Today Cray is announcing our next-generation “Shasta™” supercomputer, featuring our latest generation of scalable interconnect, code-named “Slingshot.” As a long-time network architect, I’m pretty excited.
Slingshot is our 8th major generation of scalable HPC network, and there have been some great milestones along the way. We started back in 1992 with the Cray T3D, Cray’s first massively parallel system. Implemented in BiCMOS, its network latency was just 12 ns per hop. That was followed in 1996 by the pioneering Cray T3E system, which had the first-ever implementation of adaptive routing in an HPC network (by a long shot!). In 2005, Cray pioneered the design of high-radix switches. Our YARC switch for the Cray X2 implemented 64 ports using a unique tiled architecture, enabling the creation of very low-diameter networks. The Seastar network in 2004 ushered in Cray’s XT line of MPPs. Lastly, the Aries™ network shipping in our current XC™ line of supercomputers was the first to implement the dragonfly topology, providing significant latency and cost reductions. Others have slowly picked up on these innovations over the years, but Slingshot is breaking new ground again.
Slingshot has a crop of new features aimed at data-centric HPC and AI workloads. It starts with extremely high bandwidth: 12.8 Tb/s/dir per switch, from 64 200 Gbps ports. All those ports allow us to build very large networks with very low diameter. Slingshot implements the dragonfly topology, which Cray invented back in 2008. We can create networks with over a quarter million endpoints, with a diameter of just three network hops. And only one of those hops needs to use an (expensive) optical cable. This reduces latency, but also reduces cost; the Shasta network requires half—or for larger systems, one quarter—the number of optical cables as a fat-tree to provide the same level of global bandwidth.
That provides great peak price-performance, but it’s how Slingshot uses that bandwidth that really sets it apart. As students of interconnects understand, the latency that matters isn’t fall-through latency on an idle network (don’t get me started on the ping pong benchmark!); it’s latency under load, at scale, which primarily comes from queueing latency.
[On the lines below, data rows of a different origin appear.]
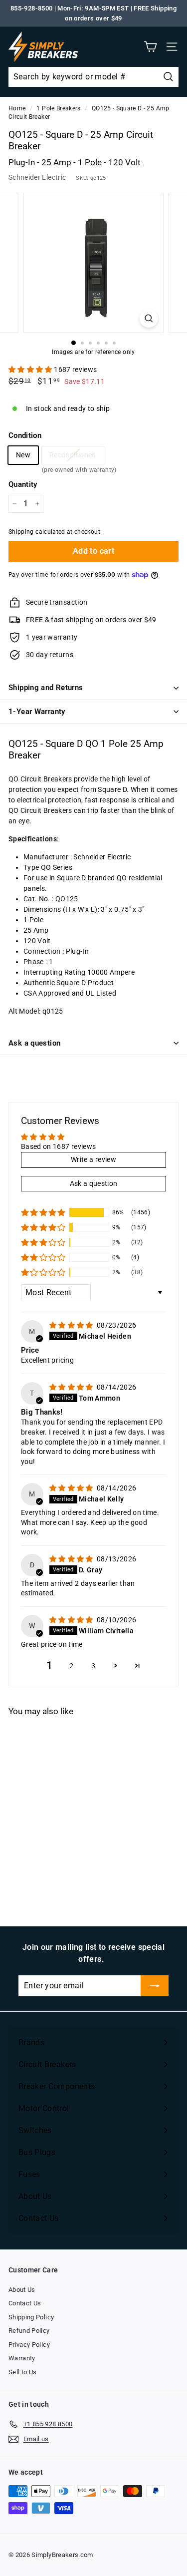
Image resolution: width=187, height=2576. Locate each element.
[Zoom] (149, 318)
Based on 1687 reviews (58, 1146)
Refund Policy (29, 2330)
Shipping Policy (31, 2317)
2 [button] (71, 1666)
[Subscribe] (155, 1985)
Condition (24, 435)
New (23, 455)
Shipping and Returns (45, 687)
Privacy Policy (29, 2344)
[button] (31, 369)
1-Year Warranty (36, 711)
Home (16, 108)
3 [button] (93, 1666)
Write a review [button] (93, 1159)
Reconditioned (73, 457)
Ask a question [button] (94, 1183)
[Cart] (150, 46)
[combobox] (93, 77)
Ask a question (34, 1043)
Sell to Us (22, 2372)
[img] (72, 1325)
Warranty (21, 2358)
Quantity (22, 484)
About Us (21, 2289)
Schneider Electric (37, 177)
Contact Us (24, 2303)
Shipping (21, 531)
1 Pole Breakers (58, 108)
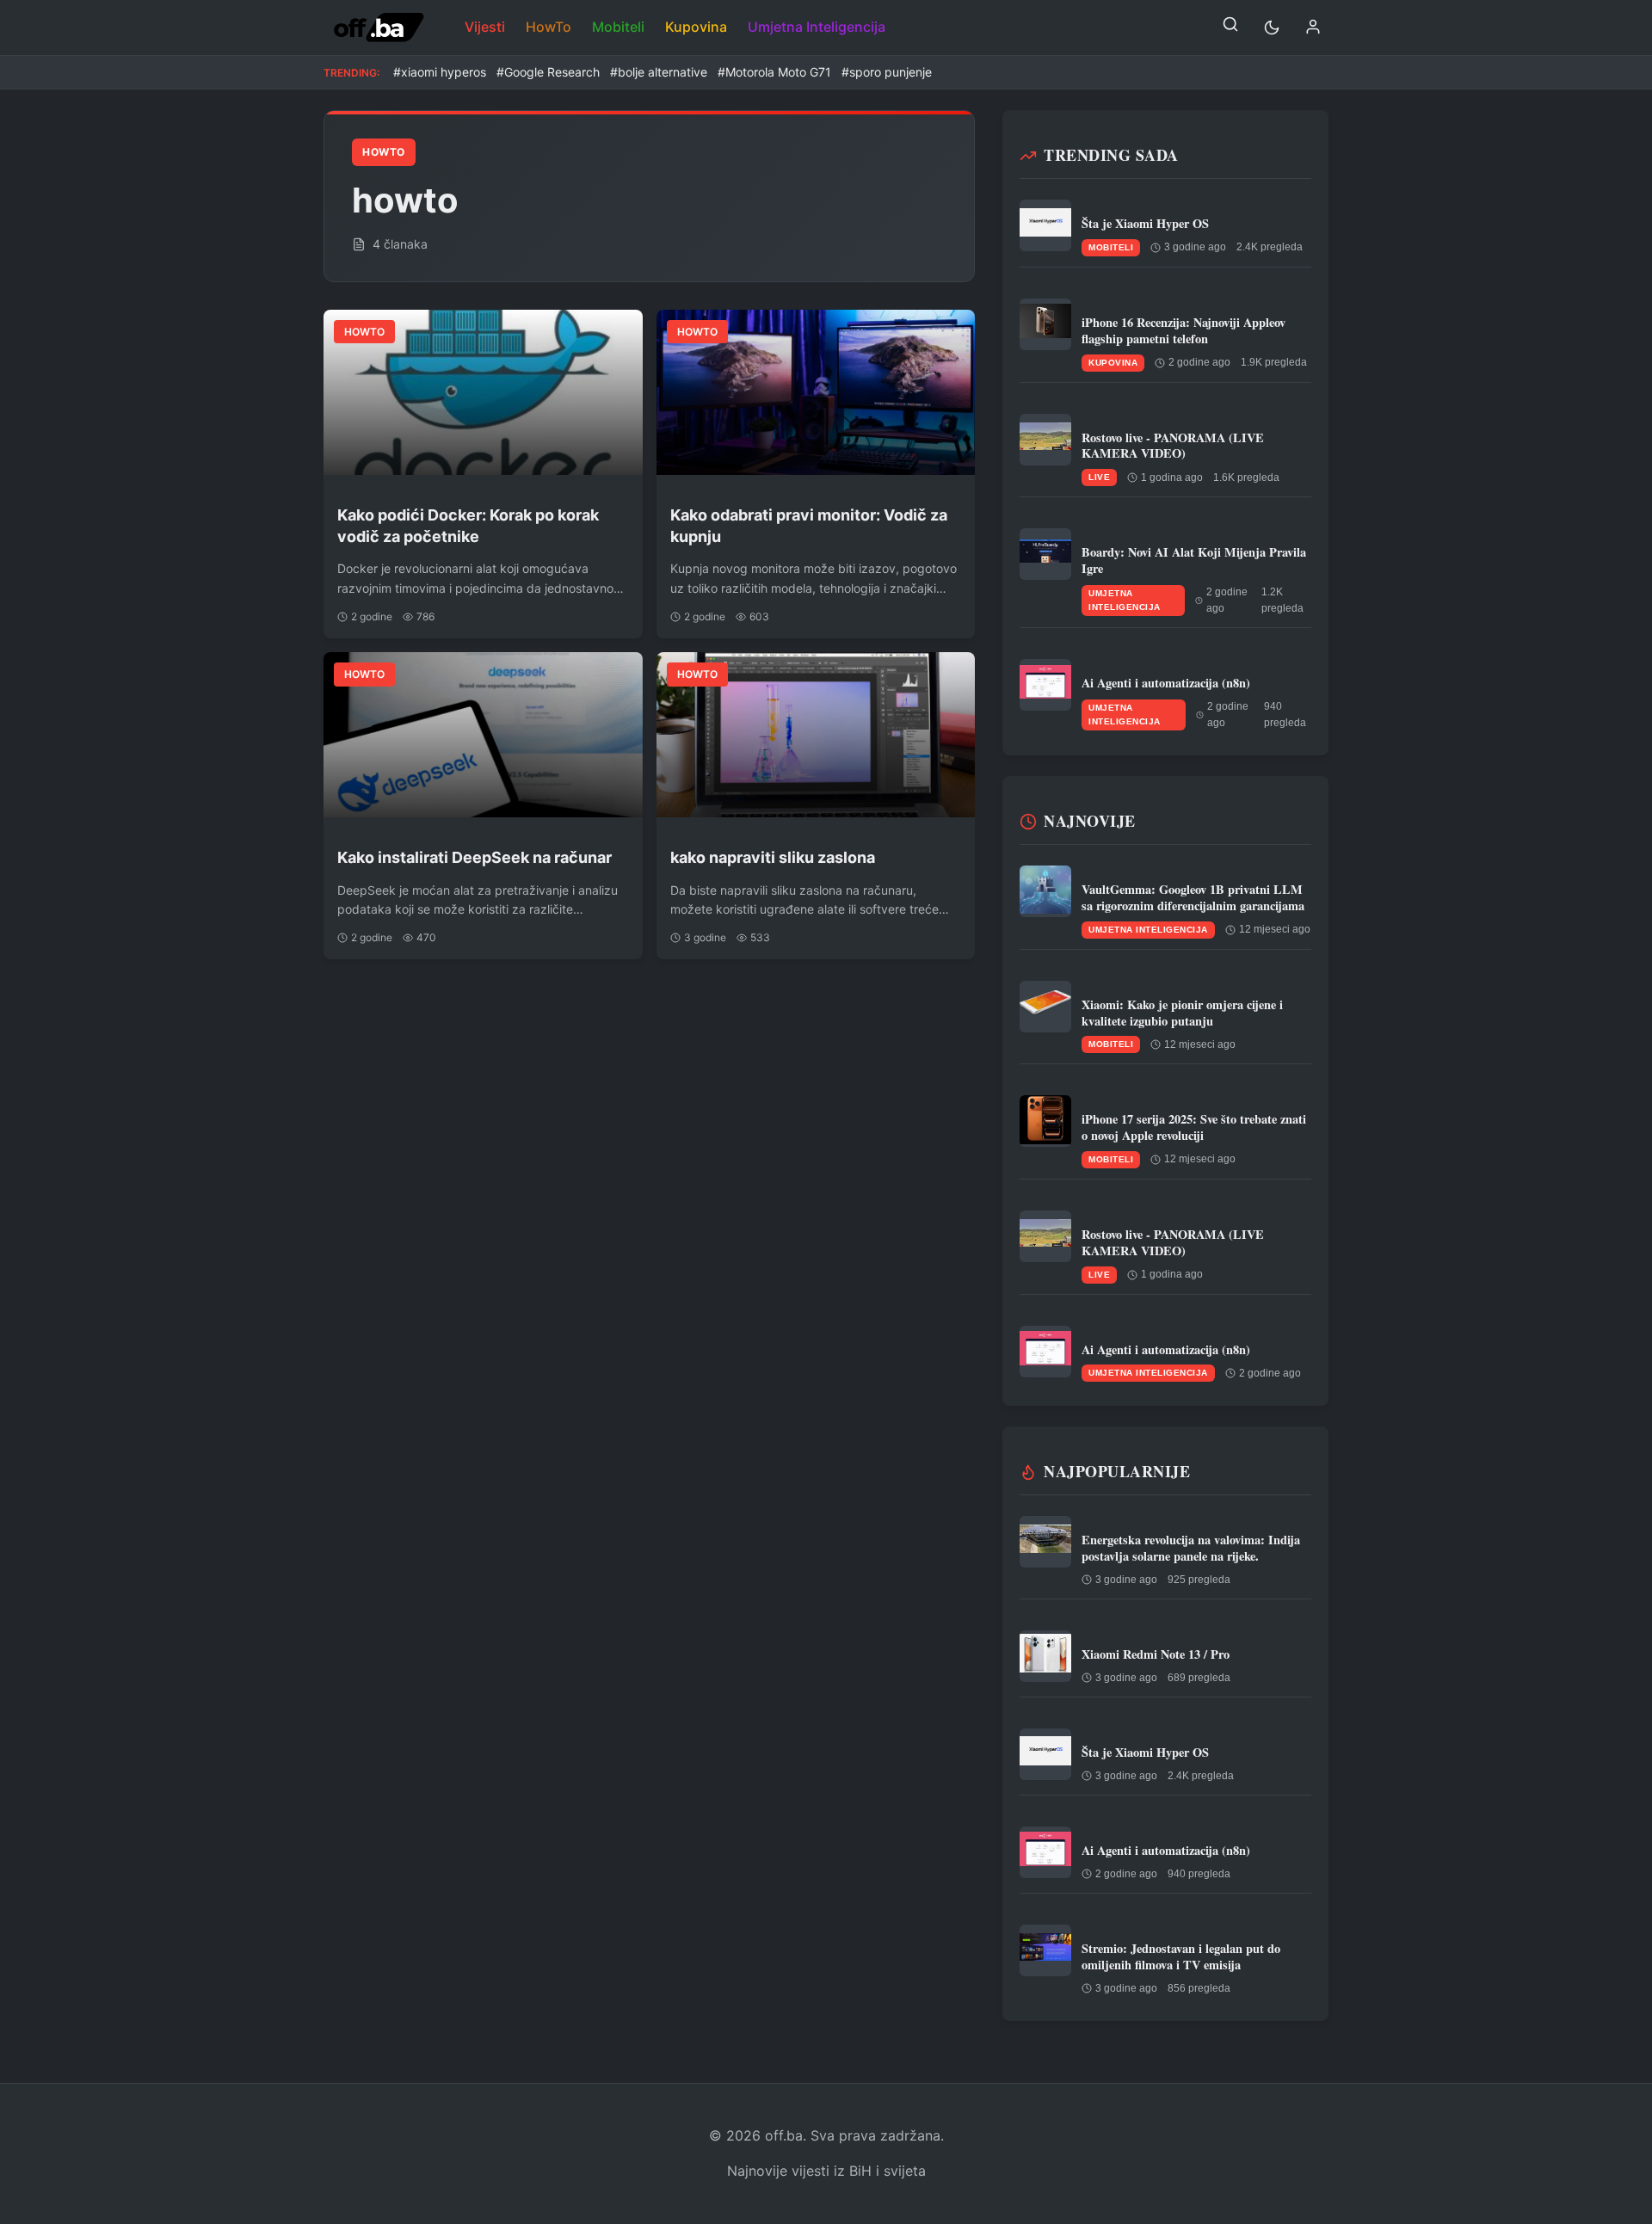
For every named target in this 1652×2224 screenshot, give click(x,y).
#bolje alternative (658, 72)
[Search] (1230, 27)
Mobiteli (618, 26)
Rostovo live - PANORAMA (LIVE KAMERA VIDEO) (1173, 445)
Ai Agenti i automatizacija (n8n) (1166, 683)
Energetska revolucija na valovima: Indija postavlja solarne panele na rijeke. (1191, 1548)
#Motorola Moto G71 (774, 72)
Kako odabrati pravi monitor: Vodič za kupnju (808, 525)
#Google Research (548, 72)
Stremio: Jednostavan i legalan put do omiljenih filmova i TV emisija (1181, 1956)
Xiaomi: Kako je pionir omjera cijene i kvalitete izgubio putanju (1182, 1012)
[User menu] (1313, 28)
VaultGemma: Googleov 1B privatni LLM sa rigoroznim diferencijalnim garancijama (1193, 897)
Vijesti (485, 26)
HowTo (548, 26)
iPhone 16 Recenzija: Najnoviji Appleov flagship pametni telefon (1183, 330)
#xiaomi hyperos (439, 72)
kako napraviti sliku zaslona (772, 857)
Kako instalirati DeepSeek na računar (474, 857)
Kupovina (696, 26)
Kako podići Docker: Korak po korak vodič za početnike (468, 525)
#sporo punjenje (886, 72)
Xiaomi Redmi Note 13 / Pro (1156, 1654)
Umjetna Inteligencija (816, 26)
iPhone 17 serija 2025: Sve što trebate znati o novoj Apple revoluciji (1194, 1127)
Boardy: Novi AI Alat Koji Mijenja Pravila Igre (1194, 560)
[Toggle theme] (1271, 27)
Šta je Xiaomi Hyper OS (1145, 223)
So the key to low latency is avoiding congestion and queueing in the network.
One way Slingshot avoids congestion is with adaptive routing. We’ve been refining this for twenty years now, and Slingshot’s very low network diameter allows extremely responsive adaptive routing; each switch has a good view of the overall state of the network, so can make fast, well-informed decisions about optimal paths to take to avoid temporary congestion. The network can optionally preserve packet ordering while adapting routes, or provide even higher performance by allowing each packet to adapt separately. The adaptive routing in Slingshot lets us sustain well north of 90% utilization, even at large scale, for well-behaved workloads.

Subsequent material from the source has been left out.